パフォーマンスを最適化するには、 接続プールの値を Web コンテナーのスレッド・プール・サイズの値より小さく設定します。 低い設定 (例えば、10 から 30 の接続) では、 高い設定 (例えば、100) の場合よりもパフォーマンスが向上します。 この設定について詳しくは、トピック『接続プール設定』を参照してください。

デフォルト: 10

最小接続数
維持する物理接続の最小数を指定します。 この数値を超えるまで、 プール維持スレッドは物理接続を廃棄しません。

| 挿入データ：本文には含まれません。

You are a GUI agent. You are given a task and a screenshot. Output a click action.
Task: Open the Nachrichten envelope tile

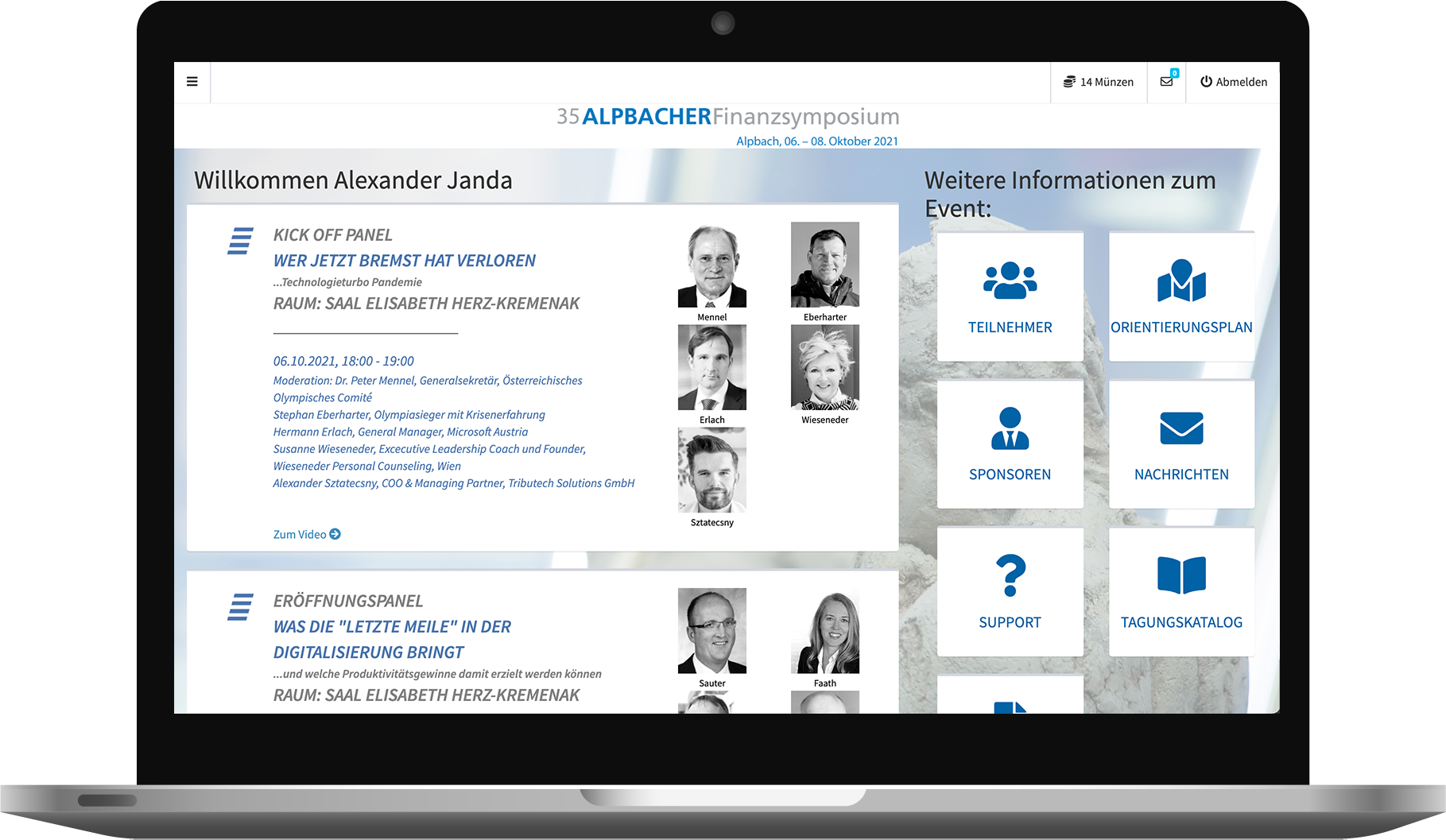click(1181, 443)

このプロパティーを、アプリケーションが実行時に最終的に使用する接続数よりも高く設定すると、 アプリケーション・リソースを浪費しません。 WebSphere Application Server は、最小設定を達成するために追加の接続を作成することはありません。 もちろん、このプロパティーに対して設定した値よりも多くの接続をアプリケーションが必要とする場合、 接続要求が実行を待機するにつれて、アプリケーションのパフォーマンスが低下します。 この設定について詳しくは、トピック『接続プール設定』を参照してください。